We come now to an important episode in the life of Campbell—an episode which for long engaged almost his sole attention. His interest in the cause of Poland had already been strikingly expressed in ‘The Pleasures of Hope.’ It was an interest which, as his friend Dr Madden puts it, had all the strength of a passion, all the fervour of patriotism. Poland was his idol. ‘He wrote for it, he worked for it, he sold his literary labour for it; he used his influence with all persons of eminence in political life of his acquaintance in favour of it; and, when it was lost, in favour of those brave defenders of it who had survived its fall. He threw himself heart and soul into the cause; he identified all his feelings, nay, his very being with it.’ The names of Czartoryski and Niemeiewitz were never off his lips. A tale of a distressed Pole was his greeting to friends when they met; a subscription the chorus of his song. In fact, he was quite mad on the subject, as mad as ever Byron was about Greece, or Boswell about Corsica.

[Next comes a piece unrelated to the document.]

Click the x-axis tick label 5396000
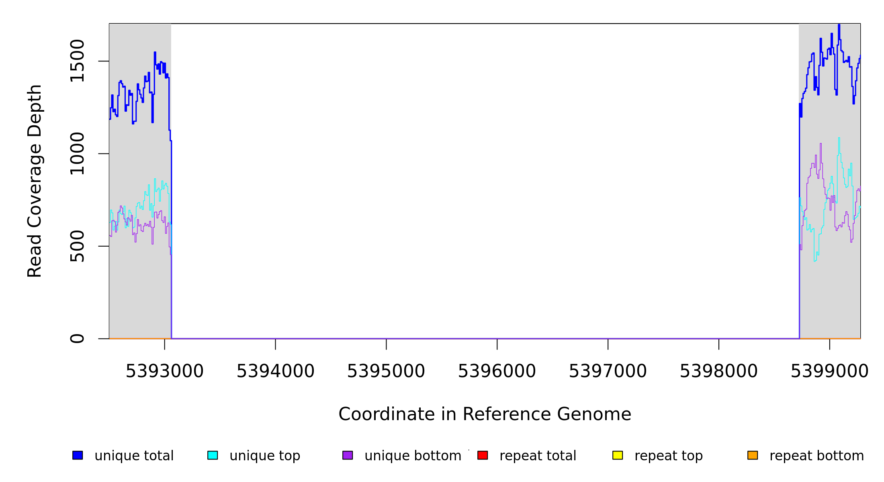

What roused him first was the fall of Warsaw, by the news of which he was so affected that Madden feared for his life or his reason. He began very practically by subscribing £100 to the Warsaw Hospital Fund, ‘a mighty sum for a poor poet,’ as he says in an unpublished letter. He had written some ‘Lines on Poland’ for the Metropolitan, and these, along with the Lines on St Leonards, he proposed to publish in a brochure, by which he expected to raise £50 more. The number of exiles in London gradually increased. Many of them were starving. Campbell constituted himself their guardian, appealed urgently for money on their behalf, and subsequently, early in 1831, founded a Polish Association with the object of relieving distress and distributing literature calculated to arouse public sympathy on the matter.